Judges said AML standards were clear above 1M won but too vague below that threshold to support the sanction.
The Seoul Administrative Court canceled South Korea’s FIU sanction that would have blocked new Upbit users from transferring digital assets for three months. The decision turns on a narrow but trader-relevant point: unclear AML expectations for sub-1 million won transfers weakened the regulator’s enforcement basis in this case.
The Seoul Administrative Court canceled the Financial Intelligence Unit’s (FIU) three-month partial business suspension of Dunamu, the company behind South Korean exchange Upbit. The sanction, imposed Feb. 25, 2025, would have restricted new Upbit users from transferring digital assets for three months.
For market participants, the immediate mechanical impact is straightforward. The ruling removes a near-term operational constraint on Upbit’s onboarding flow that could have slowed new-user activation and, at the margin, reduced fresh KRW venue liquidity during the suspension window.
The dispute has been live since early 2025. After the FIU announced the penalty, Dunamu moved to overturn it and sought an injunction. The court granted that injunction on March 27, 2025, allowing Upbit to continue onboarding new users while the challenge was under review. The latest decision goes further by canceling the suspension outright.
The court’s reasoning centered on specificity. Judges said compliance rules were clear for transactions above 1 million won (about $675), but standards for smaller transfers were not specific enough, which weakened the FIU’s enforcement basis in this case.
In the court’s framing, the regulator “had not provided specific guidance on what actions were required.” Against that backdrop, the court found Dunamu “had taken its own measures,” and said it was “difficult to conclude that Dunamu failed to fulfill its obligations due to intent or gross negligence.”
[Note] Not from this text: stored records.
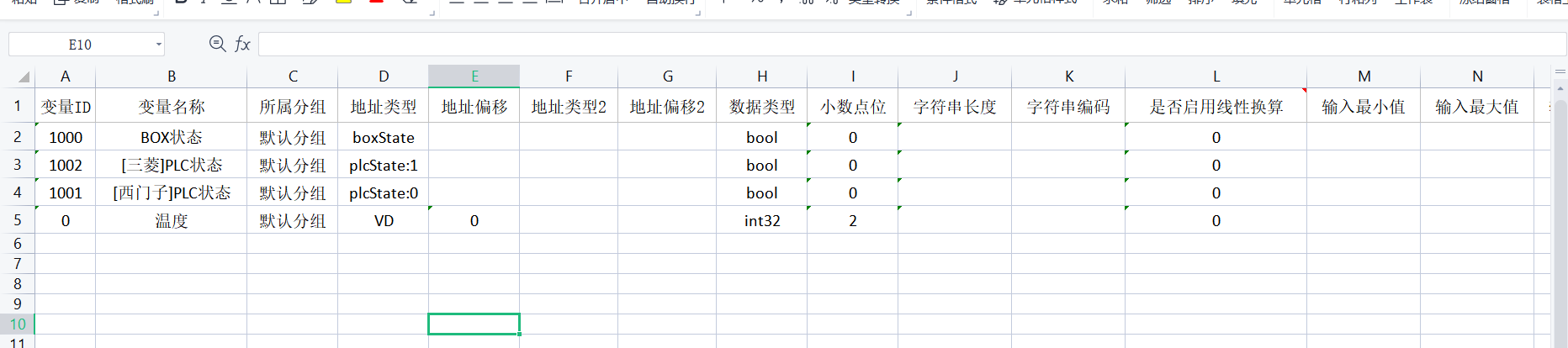Click the fx insert function icon
Image resolution: width=1568 pixels, height=348 pixels.
[x=242, y=44]
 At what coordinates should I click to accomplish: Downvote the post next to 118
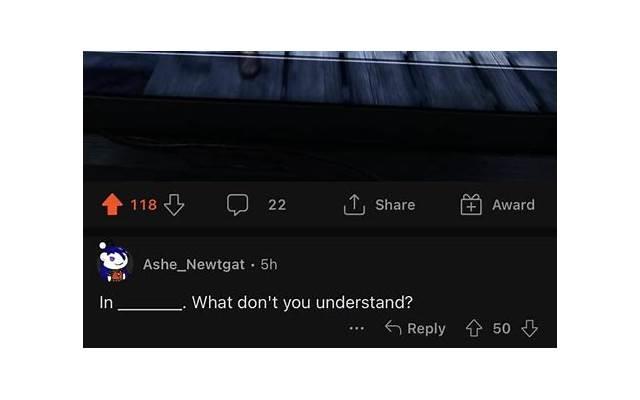click(174, 204)
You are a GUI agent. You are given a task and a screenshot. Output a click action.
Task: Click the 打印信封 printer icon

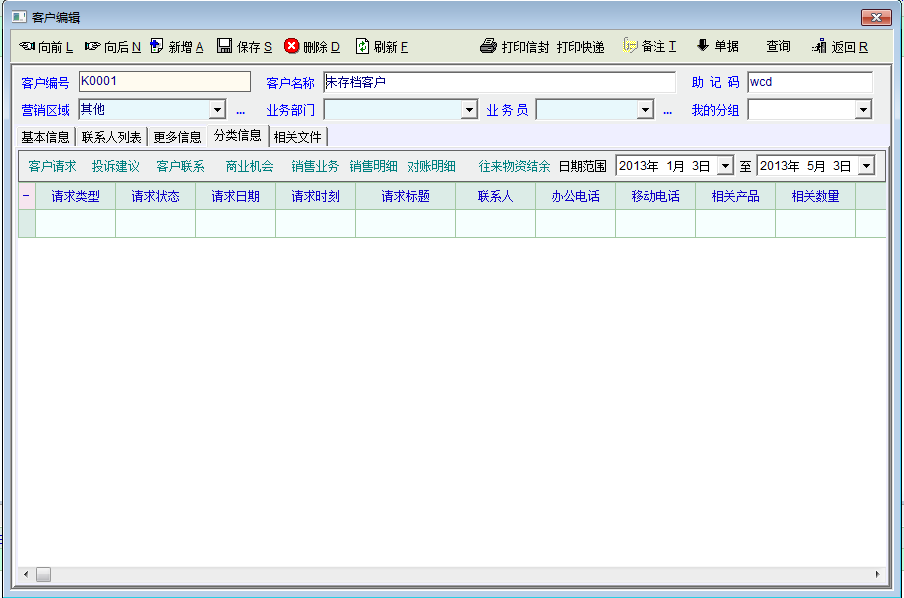488,46
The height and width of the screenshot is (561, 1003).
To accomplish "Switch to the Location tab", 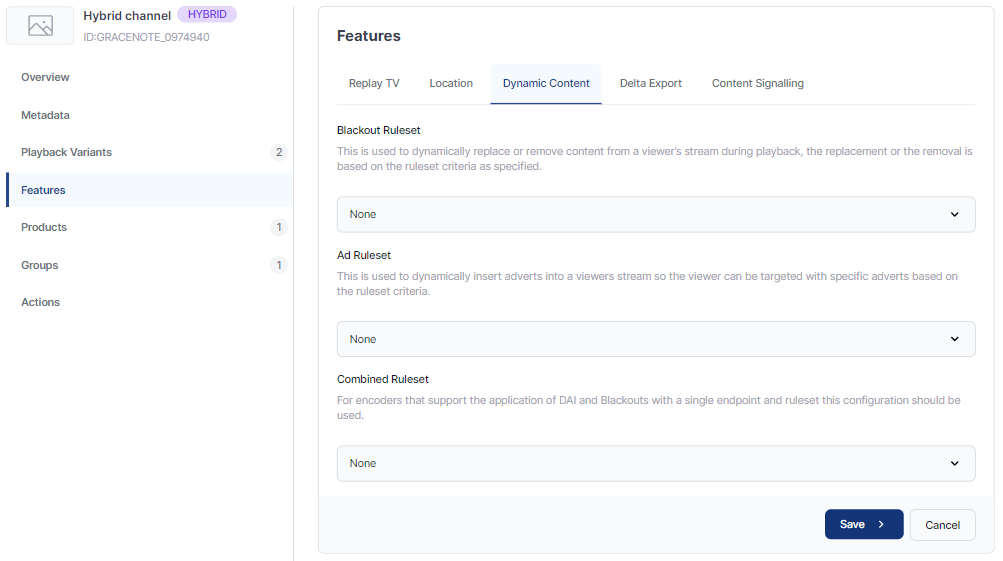I will pyautogui.click(x=451, y=83).
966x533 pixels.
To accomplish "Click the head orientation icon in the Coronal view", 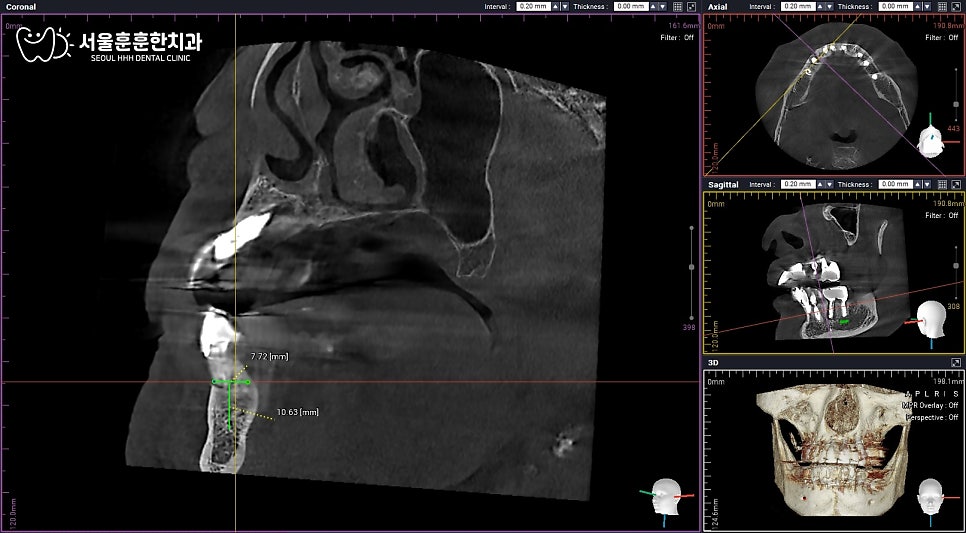I will click(x=665, y=497).
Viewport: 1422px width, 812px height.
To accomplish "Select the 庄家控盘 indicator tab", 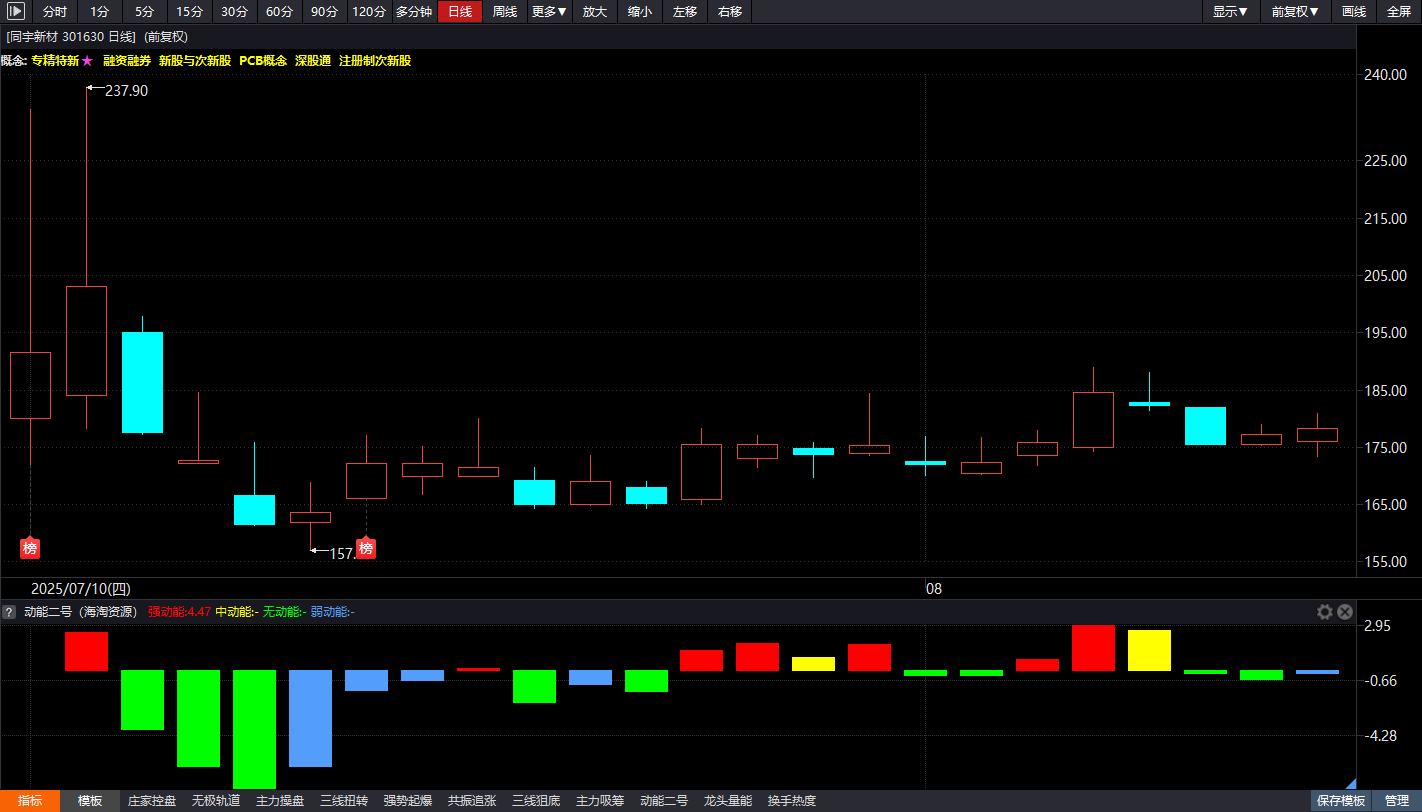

That matters beyond this single restriction. The decision signals a vulnerability for enforcement when AML expectations are not spelled out tightly enough at the operational level, even when a regulator argues broader compliance failures. For exchanges, it raises the value of documented internal controls when external standards are ambiguous. For traders, it reduces one category of sudden venue disruption risk, but it does not erase the compliance overhang.
The FIU said the sanction followed an on-site inspection that found Dunamu facilitated transactions with unregistered overseas virtual service providers (VASPs) and failed to meet customer due diligence requirements.
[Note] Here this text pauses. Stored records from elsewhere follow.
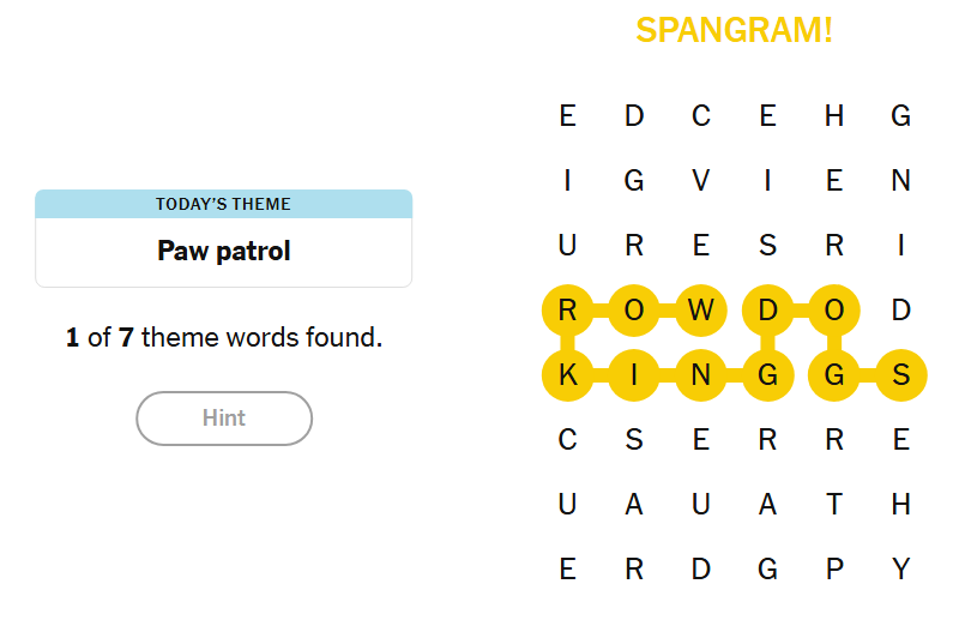Viewport: 959px width, 626px height.
Task: Tap the yellow highlighted letter I
Action: click(634, 376)
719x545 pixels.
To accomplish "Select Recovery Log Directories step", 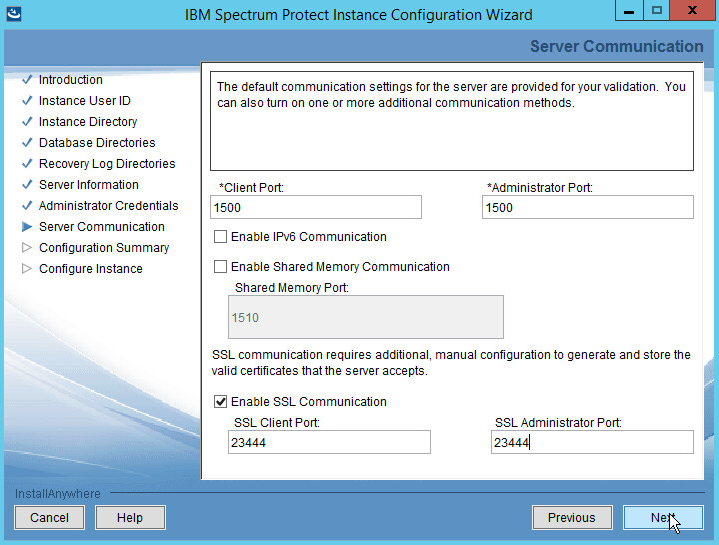I will (x=106, y=164).
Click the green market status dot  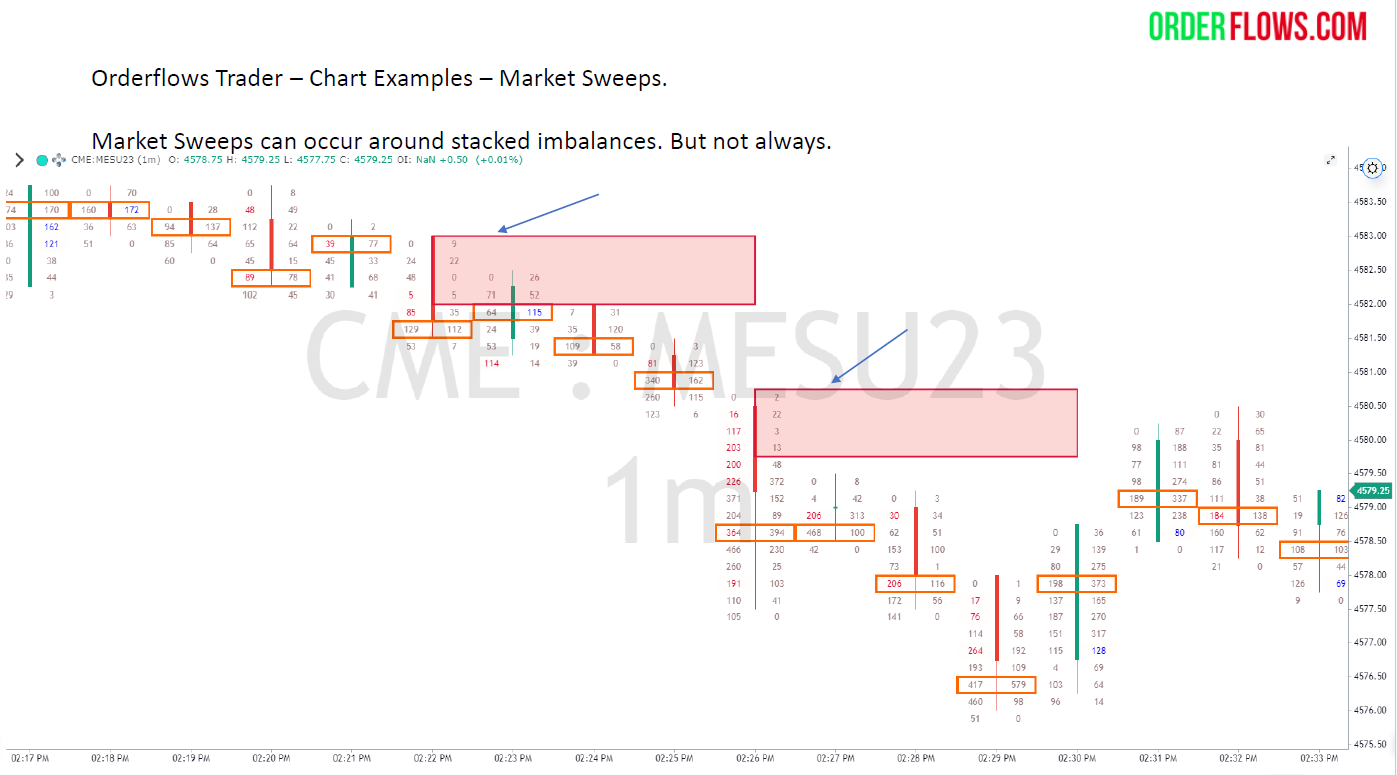pyautogui.click(x=42, y=160)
Separately, the FIU previously said it identified “over 600,000 suspected Know Your Customer violations” during a review of Upbit’s exchange business license.
Those allegations keep headline and compliance risk in play for KRW market participants. Even with the suspension canceled, the underlying claims point to the kind of supervisory pressure that can reprice venue risk quickly through restrictions, enhanced monitoring, or follow-on inspections.
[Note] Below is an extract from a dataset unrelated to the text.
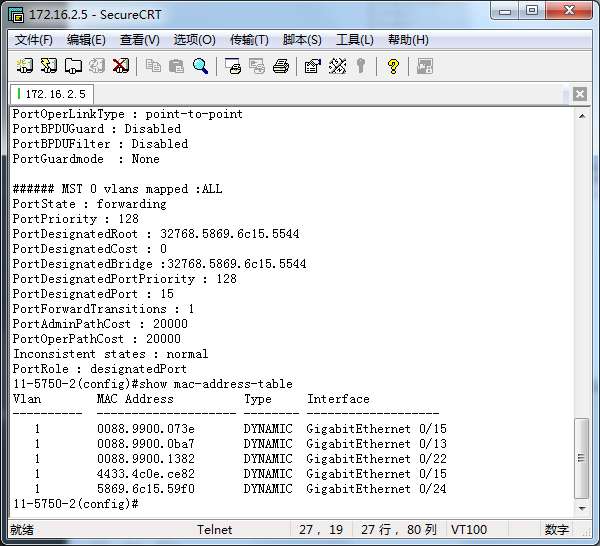
Task: Open Session Options from the toolbar
Action: click(312, 66)
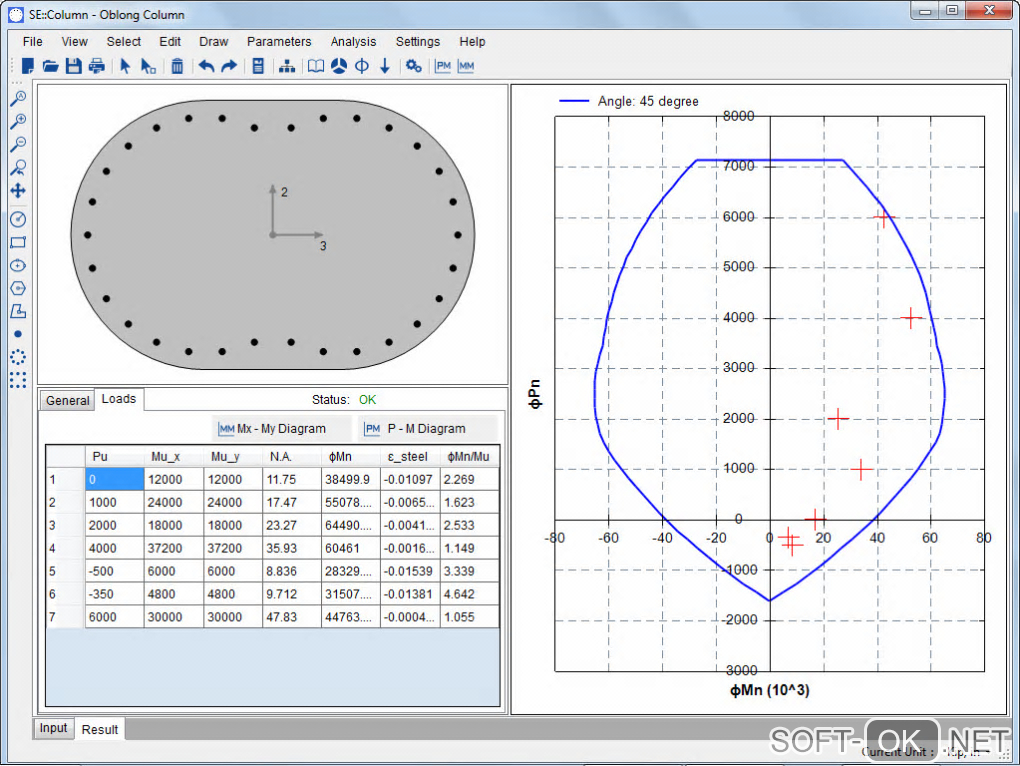
Task: Choose the rectangle section shape tool
Action: pyautogui.click(x=17, y=242)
The next procedural step that matters is whether the FIU appeals the Seoul Administrative Court decision. No appeal status or timeline was provided.
Traders should also watch for FIU or legislative updates that clarify AML and KYC requirements for transfers below 1 million won. The court’s emphasis on vagueness suggests that tighter written standards could restore enforcement leverage in future cases.
On the supervisory side, follow-on inspections or enforcement actions around overseas VASP exposure and customer due diligence are the most direct read-through, given the FIU’s stated findings here. Finally, any changes to Upbit’s onboarding or new-user transfer policies after the cancellation will show whether Dunamu treats the ruling as a green light to normalize flows or as a prompt to harden controls preemptively.
I treat this as a reduction in immediate operational risk, not a clean bill of health. The specific constraint that mattered to flow, a three-month ban on new-user digital-asset transfers, is now neutralized after first being paused by injunction and then canceled.
The threshold that matters is the regulator’s ability to write enforceable standards for sub-1M won transfers. If that gap gets closed through clarified guidance or rulemaking, the setup starts to look structural rather than narrative-driven, and venue risk in KRW markets shifts back toward sudden, enforceable restrictions instead of litigated uncertainty.